Primrose Park Primary forms human chain in memory of secretary

A shrine in the school’s reception area is dedicated to the memory of Ms Barden.

The Primrose Park Primary School community formed a human chain in Ohio and Vygekraal avenues to demonstrate their pain and to demand justice for the murder of their beloved secretary, Zuraya Barden, on Thursday April 14.

Ms Barden, 61, was shot and killed while driving to school on Friday April 8. Manenberg police confirmed that her killing could be linked to another criminal case. Ms Barden was a witness in another case. Her six-year-old grandson was found physically unharmed on the back seat of her car. No arrests have been made.

On Thursday, pupils, parents and staff gathered outside the school for 30 minutes, most of them dressed in black and holding posters which celebrated her memory, and called for an end to gender-based violence and senseless killings. Some of the pupils chanted: “We demand justice for our beloved secretary.”

Patricia Martin, Ashiah Solomons, Berenice Cupido, Aisha Thomasso, Amanda Khatib and Shihaam Williams are among those who came out to support the school’s human chain, in memory of their secretary, Zuraya Barden.

The school governing body (SGB) chairperson, Zulfah Williams, said Ms Barden “was the sunshine in the office”.

“She was very friendly and laughed with everybody. She was also stern. I miss her presence. Her office is still locked. That is big boots to fill. We are making a statement this morning. We need to stop these senseless killings. The question remains how do we stop it? The saddest part is that many times the culprits are never caught,” Ms Williams said.

The staff of Primrose Park Primary School are all mourning their beloved secretary.

Nadia Jacobs, the SGB treasurer said they don’t want the memory of Ms Barden to ever be forgotten.

“We want to keep her memory alive, and I’d like us to remember her throughout the school’s 50th anniversary celebrations this year. We find it difficult to process her death,” Ms Jacobs added.

School transport driver, Patricia Martin, was also there to show her support.

Staff, pupils and parents stood along both sides of the road. Some held a silent protest, while others chanted slogans and demanded justice.

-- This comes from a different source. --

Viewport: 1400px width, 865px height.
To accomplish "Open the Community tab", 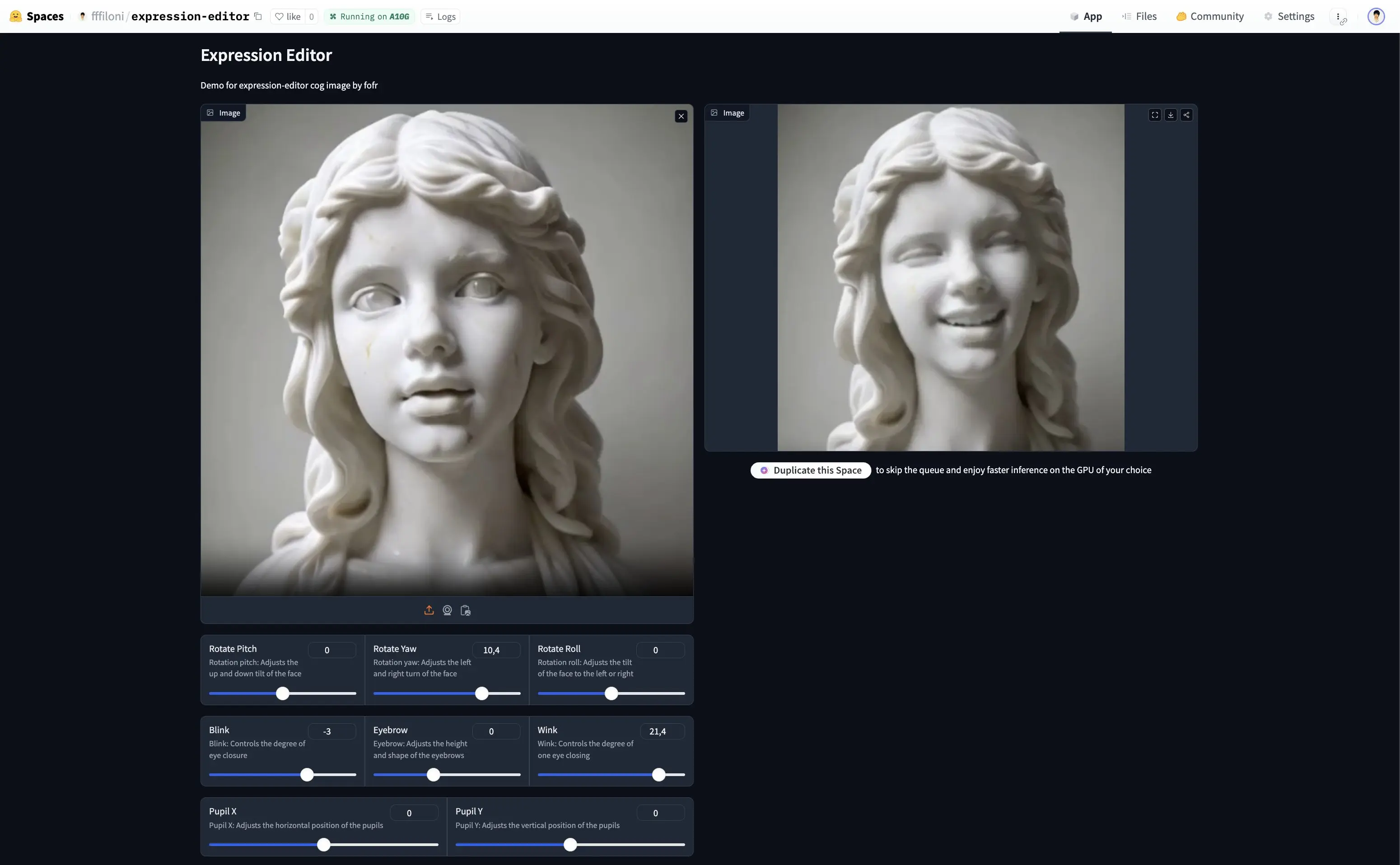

“I love the children and staff of Primrose Primary very much. Ms Barden’s murder was a big shock to all of us, and I can see how it affected the learners. I pray that God will protect our children and help them heal from this trauma,” she said.

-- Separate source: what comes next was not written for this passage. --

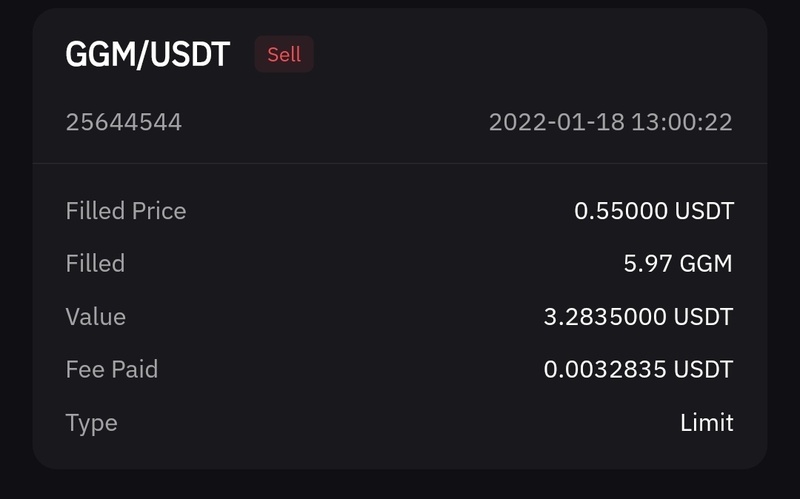Click the USDT unit of the filled price
Screen dimensions: 800x499
tap(704, 211)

A staff member, who did not want to be named, said some staff members now live in fear when coming to school.

“Ms Barden died a martyr. She was beautiful – inside and out. She was passionate about her job. Hard-working, sincere, straightforward, glamorous, and organised are just some of the words that describe her. She was excited to come to work every day. She was just an all-round stunning woman who was well-loved and this was evident at her funeral,” the staff member said.

Ward 46 councillor, Aslam Cassiem, also came out to show his support.

“This is so sad. We lost a mother-figure in the community and it brings us much grief. I am here to extend my sincere condolences. One of our priorities this term is safety. I will commit as much as possible from the ward allocation budget towards safety initiatives in the ward,” Mr Cassiem said.

Captain Ian Bennett, spokesperson for Manenberg SAPS, encouraged the community to speak out against gender-based violence, as this is often “a silent killer”.

“Ms Barden’s death shattered the tranquillity of a relatively peaceful community. The human chain formed by the school community is a step in the right direction. It speaks volumes in telling the story that enough is enough. The task of eradicating gender-based violence is easier said than done, but I believe the start was made when the community gathered in honour of their beloved school secretary,” he said.